Innovation invisible et simplexité

Deux aspects de l’ergonomie ont été évoqués par Raphaël Yharrassarry : son apparente simplicité et son invisibilité, en commençant par UX, l’innovation invisible ? En matière d’innovation ergonomique, les gens s’attendent aux interfaces des films de science fiction : « faites-moi une interface comme dans Iron Man ! » Mais au contraire de ces effets spectaculaires, propres au cinéma et aux fantasmes, l’innovation ergonomique réussie est discrète. L’ergonomie agit dans les détails. C’est l’expérience qui doit être mémorable, pas l’interface. Par exemple, le grand écran tactile de Minority Repport, est épatant, mais pas très pratique en réalité : pour aller chercher le truc en bas à droite, il faut se déplacer de trois pas et se pencher, aïe ! Tout le contraire de la Wii.

Bref, ergonome est un métier ingrat : plus on travaille, plus c’est propre et moins ça se voit. Un deuxième aspect de l’ergonomie évoqué en lighning talk, est sa « simplexité » : ce qui paraît simple peut être complexe à réaliser. Non, l’ergonomie n’est pas que du simple bon sens.

Conclusion : pour montrer l’innovation ergonomique et la simplicité apportée, il faut donc montrer combien c’était obsolète et compliqué avant.

À propos d’interface, je regrette de n’avoir pu assister à cet atelier, qui avait lieu en même temps : Comment dépasser l’écran tactile pour une meilleure accessibilité des applications smartphones et tablettes ?

Dans la tête de l’utilisateur

L’esthétique est un besoin humain. Source de plaisir, elle influence la perception. Auteur du célèbre What is beautiful is usable, Noam Tractinsky pointe la forte corrélation entre utilisabilité perçue et esthétique : ce qui est beau est perçu comme plus utilisable, plus fonctionnel. Il ne faut donc pas négliger l’esthétique de l’interface, car elle influence directement notre évaluation de son utilisabilité. Je regrette mon anglais approximatif qui a altéré ma compréhension de cette conférence vraisemblablement très intéressante, qui réveillait le souvenir de mes cours universitaires d’esthétique.
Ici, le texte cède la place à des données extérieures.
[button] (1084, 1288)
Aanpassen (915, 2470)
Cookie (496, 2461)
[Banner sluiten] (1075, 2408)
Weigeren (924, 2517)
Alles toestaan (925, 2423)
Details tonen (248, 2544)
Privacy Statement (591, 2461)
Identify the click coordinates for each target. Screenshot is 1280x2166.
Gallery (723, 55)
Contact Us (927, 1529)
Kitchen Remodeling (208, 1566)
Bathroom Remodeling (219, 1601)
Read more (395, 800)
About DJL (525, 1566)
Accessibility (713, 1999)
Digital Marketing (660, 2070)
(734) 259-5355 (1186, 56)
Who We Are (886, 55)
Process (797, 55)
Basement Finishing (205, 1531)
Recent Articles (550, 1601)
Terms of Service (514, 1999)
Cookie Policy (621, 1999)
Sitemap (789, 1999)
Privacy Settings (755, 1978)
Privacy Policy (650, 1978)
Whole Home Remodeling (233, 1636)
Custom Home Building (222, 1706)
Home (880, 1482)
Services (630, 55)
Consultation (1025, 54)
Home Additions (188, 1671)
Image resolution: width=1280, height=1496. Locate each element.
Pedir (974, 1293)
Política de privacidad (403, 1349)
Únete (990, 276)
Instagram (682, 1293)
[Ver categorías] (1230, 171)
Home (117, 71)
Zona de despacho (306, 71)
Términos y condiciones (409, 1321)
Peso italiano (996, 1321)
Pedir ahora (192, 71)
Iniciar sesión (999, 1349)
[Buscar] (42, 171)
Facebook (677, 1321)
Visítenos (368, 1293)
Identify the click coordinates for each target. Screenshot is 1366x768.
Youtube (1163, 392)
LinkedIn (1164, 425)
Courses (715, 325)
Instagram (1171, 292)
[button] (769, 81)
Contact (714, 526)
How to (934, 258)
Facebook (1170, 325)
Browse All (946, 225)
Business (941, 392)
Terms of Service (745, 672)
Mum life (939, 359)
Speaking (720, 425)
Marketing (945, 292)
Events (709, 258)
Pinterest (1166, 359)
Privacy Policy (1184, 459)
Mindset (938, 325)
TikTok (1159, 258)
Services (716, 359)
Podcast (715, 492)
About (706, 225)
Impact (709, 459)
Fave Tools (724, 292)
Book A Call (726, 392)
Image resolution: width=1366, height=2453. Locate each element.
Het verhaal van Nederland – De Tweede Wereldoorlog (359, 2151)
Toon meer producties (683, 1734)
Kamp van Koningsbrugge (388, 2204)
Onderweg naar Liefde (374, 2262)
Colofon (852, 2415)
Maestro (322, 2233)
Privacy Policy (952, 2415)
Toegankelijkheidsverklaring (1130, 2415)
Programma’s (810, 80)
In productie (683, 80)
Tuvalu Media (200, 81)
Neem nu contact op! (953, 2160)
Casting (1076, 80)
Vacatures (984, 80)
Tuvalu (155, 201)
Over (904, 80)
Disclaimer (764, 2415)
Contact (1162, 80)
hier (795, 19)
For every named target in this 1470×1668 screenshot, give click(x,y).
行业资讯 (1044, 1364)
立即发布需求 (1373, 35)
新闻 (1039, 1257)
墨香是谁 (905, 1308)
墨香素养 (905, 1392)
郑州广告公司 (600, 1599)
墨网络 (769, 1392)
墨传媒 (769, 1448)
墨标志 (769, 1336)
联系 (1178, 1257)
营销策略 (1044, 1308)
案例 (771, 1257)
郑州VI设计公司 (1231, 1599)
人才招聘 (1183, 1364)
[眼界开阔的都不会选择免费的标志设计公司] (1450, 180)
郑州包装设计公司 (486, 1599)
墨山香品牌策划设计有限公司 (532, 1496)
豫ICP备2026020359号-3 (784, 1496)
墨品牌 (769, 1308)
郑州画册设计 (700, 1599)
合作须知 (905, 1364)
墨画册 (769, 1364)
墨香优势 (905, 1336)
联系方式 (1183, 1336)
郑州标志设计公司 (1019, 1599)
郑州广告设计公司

Voici l’article complet : Visual Aesthetics in Human-Computer Interaction and Interaction Design.

Les neurosciences ne permettent pas de lire dans les pensées, mais elles offrent des outils de mesure qui viennent aider l’ergonome à comprendre les mécanismes du cerveau. Quand on arrive sur un site ou une appli, 31 zones du cerveau s’activent. Le cerveau traite 4 milliards d’infos à la seconde ! Heureusement il filtre. Seulement 5 % de nos décisions sont prises de façon consciente et rationnelle. Le reste de l’activité cérébrale n’est pas consciente. La plupart des gens ne font pas ce qu’ils disent et encore moins ce que nous pensons qu’ils pensent. Un utilisateur peut très bien cliquer sur un élément, par dépit, sans l’avoir compris. D’où l’importance cognitive de la reproduction des patterns, qui permettent de réduire l’énergie nécessaire à la compréhension d’une interface. Le carrousel, comme les publicités, est un prédateur cognitif : face à ce gros bloc visuel de page d’accueil, le cerveau est mécontent, filtre et évacue du champ visuel. De même, les visuels trop parfaits issus des banques d’images génèrent du bruit blanc et sont rejetés par le cerveau. Voir le site de l’orateur, simplifyinginterfaces.com, pour en savoir plus.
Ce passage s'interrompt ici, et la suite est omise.